飯ごう持ち主の遺族判明 青森の山谷さん「伯父の物」


この記事を書いた人 Avatar photo 琉球新報社
「キダチ」と刻まれた飯ごうのふた=那覇市泊

 那覇市識名の野戦病院壕で見つかった、「キダチ」と刻まれた飯ごうのふたについて、青森県黒石市に住む山谷真佐子さん(62)が「伯父の物だろう」と名乗り出ていることが分かった。ふたの持ち主と思われる木立寛藏さんの弟が、山谷さんの父・木立良蔵さん(1982年に他界)に当たる。山谷さんは「びっくりした。遺骨がないので、代わりに供養したい」と話す。

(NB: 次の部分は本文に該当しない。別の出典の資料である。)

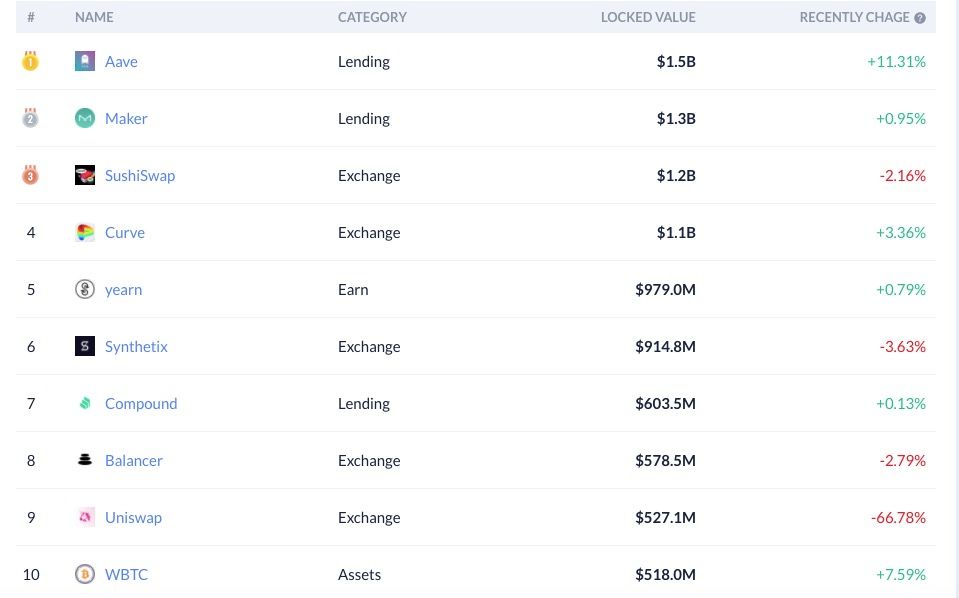The width and height of the screenshot is (959, 598).
Task: Sort by Category column header
Action: coord(372,17)
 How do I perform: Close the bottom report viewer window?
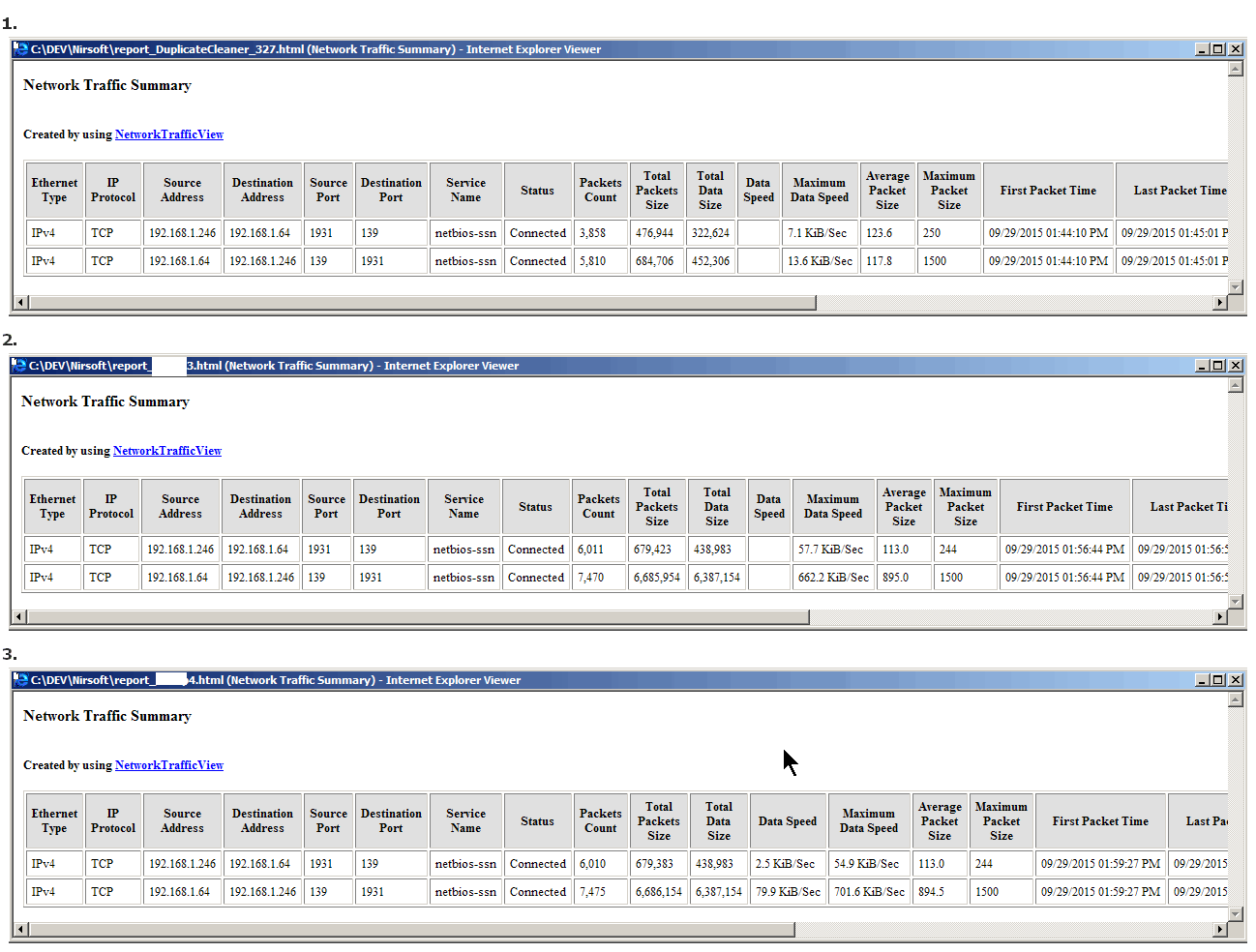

 飯ごうは青森県の地元紙「東奥日報」に掲載された。この記事を読んだ山谷さんは、掲載を依頼した、沖縄戦遺骨収集ボランティア「ガマフヤー」の具志堅隆松さん=那覇市=に連絡を取った。具志堅さんは「遺品に名前が残っているのはまれだ。遺骨がない中で、遺品を家族に返せることができ、良かった」と話す。現在、ふたを渡す方法を検討している。

 記事を読んで、山谷さんが古い荷物を整理したところ、寛藏さんから送られたはがきが見つかったという。そこには「家族は元気ですか」などと書かれ、「今、沖縄にいます」とあった。消印は、年が不鮮明だが、12月30日とあったという。山谷さんは「本人の気持ちを思うと胸が詰まる。今では考えられないような時代だった」と話した。

 飯ごうを見つけた那覇市上間に住む大城清行さん(76)は「良かった。ようやく家族に会えると思うとうれしい」と話す。飯ごうは1947年ごろ、大城さんが野戦病院壕で見つけた。大城さんが「遺族に返したい」と、このほど具志堅さんに調査を依頼。具志堅さんがふたの「キダチ」を元に、平和の礎で調べたところ寛藏さんが唯一一致した。